Bercocok tanam yang sudah menggunakan bajak disebut ploug agriculture. Cara ini lebih baik, lebih intensif dan hasilnya lebih besar. Kegiatan ini dilakukan oleh berbagai bangsa di dunia.
Dalam bercocok tanam menetap manusia sudah berusaha untuk tetap menjaga kesuburan tanahnya, antara lain : dengan mengintensifkan cara pengolahan tanah, dengan memberi pupuk kandang atau pupuk hijau, dengan mengatur pergantian jenis tanamannya dan dengan irigasi yang baik.
Sifat bercocok tanam menetap
Masyarakat yang hidup dari bercocok tanam menetap biasanya memiliki sifat-sifat tertentu yang khas, antara lain :
a. membentuk suatu komunitas-komunitas yang berupa desa-desa.
b. setiap warga desa memiliki kepribadian kelompok dan solidaritas yang sangat kuat serta saling kenal-mengenal secara mendalam.
c. interaksi sosial berjalan secara alami, intensif dan kontinyu.
d. masyarakat petani bersifat Gemeinschft (paguyuban).
e. dalam mengerjakan sawahnya masih dipengaruhi hal-hal yang bersifat mistik, magis dan religius sesuai dengan kepercayaan yang diwariskan oleh nenek moyangnya.
Untuk menghindari akibat-akibat negatif dari kepercayaan itu, para petani sering mengadakan selamatan, antara lain pada setiap akan turun ke sawah, setiap akan menanam, setiap akan menuai padinya, setiap selesai memanen yang disebut Bersih Desa atau Sedekah Bumi atau Rasulan.

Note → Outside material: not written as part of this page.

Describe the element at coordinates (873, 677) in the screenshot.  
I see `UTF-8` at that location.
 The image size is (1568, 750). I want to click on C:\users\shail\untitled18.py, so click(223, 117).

Kebiasaan demikian masih ada dalam masyarakat petani Jawa dan mungkin juga pada masyarakat petani di luar Jawa, tetapi frekuensinya mulai berkurang.
Dari uraian di atas, dapat disimpulkan bahwa kehidupan ekonomi masyarakat tradisional, masih dipengaruhi oleh cara berpikir yang religius-magis yang kurang/tidak rasional sehingga dapat menghambat pertumbuhan ekonomi mereka.
Sehubungan dengan itu, jika hendak memajukan ekonomi masyarakat pedesaan pedesaan yang tradisional, mak di samping usaha-usaha lain yang sudah ditempuh, juga perlu diadakan perubahan cara berpikir masyarakat ke arah berpikir secara ekonomis, rasional dan obyektif.